::: Dataset records

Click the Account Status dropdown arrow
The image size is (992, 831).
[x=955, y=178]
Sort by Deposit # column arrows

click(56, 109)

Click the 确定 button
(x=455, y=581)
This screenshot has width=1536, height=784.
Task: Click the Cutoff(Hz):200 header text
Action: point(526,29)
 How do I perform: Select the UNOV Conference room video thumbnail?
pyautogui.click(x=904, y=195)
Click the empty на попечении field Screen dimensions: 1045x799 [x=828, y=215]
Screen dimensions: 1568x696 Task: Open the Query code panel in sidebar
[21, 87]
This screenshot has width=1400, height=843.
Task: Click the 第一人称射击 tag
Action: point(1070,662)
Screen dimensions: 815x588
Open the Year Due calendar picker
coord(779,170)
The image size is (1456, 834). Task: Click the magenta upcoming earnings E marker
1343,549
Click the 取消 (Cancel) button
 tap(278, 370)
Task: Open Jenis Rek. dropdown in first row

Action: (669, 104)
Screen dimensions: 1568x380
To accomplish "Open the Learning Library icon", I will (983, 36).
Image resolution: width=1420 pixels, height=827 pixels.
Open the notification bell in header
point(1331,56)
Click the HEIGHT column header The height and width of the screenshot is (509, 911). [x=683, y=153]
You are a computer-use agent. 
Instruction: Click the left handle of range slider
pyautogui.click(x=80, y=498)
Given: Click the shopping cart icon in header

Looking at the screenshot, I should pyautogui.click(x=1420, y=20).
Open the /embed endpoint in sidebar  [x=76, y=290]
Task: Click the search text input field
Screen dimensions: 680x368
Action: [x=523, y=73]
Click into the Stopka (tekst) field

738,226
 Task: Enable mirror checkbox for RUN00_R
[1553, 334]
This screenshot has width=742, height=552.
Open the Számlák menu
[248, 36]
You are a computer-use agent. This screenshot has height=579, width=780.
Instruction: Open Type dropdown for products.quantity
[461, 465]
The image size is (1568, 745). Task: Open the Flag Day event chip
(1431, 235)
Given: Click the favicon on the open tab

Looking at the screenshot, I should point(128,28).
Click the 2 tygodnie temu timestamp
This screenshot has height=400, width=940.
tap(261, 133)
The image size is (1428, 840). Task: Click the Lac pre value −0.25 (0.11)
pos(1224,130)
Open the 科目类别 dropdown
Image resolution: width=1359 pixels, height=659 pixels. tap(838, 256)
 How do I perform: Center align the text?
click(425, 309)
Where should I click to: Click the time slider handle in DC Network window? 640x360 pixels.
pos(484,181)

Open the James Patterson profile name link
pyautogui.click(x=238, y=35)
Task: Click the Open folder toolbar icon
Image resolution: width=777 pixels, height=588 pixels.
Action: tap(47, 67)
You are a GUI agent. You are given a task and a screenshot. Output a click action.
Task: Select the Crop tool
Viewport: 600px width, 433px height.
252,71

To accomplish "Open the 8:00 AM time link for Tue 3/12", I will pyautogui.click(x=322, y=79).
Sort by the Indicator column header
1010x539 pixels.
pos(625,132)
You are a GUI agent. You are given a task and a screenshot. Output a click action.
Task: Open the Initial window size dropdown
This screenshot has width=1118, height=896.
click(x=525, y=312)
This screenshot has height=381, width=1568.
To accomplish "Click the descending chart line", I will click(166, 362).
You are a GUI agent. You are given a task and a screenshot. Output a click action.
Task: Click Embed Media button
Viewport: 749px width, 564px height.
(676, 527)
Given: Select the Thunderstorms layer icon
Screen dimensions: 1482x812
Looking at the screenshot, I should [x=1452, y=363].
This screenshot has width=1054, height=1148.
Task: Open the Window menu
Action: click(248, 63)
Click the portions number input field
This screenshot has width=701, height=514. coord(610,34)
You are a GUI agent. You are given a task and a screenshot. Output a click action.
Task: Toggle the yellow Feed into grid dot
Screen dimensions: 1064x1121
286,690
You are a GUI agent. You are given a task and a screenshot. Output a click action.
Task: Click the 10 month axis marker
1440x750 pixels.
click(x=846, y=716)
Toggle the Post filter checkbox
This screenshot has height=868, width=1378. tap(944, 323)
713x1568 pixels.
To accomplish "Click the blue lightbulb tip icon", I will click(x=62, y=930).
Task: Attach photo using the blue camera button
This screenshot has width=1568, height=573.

::::::

Task goal: How many lines of the entries include the string "blue"? Answer with a number and no other words.

Exercise result: 2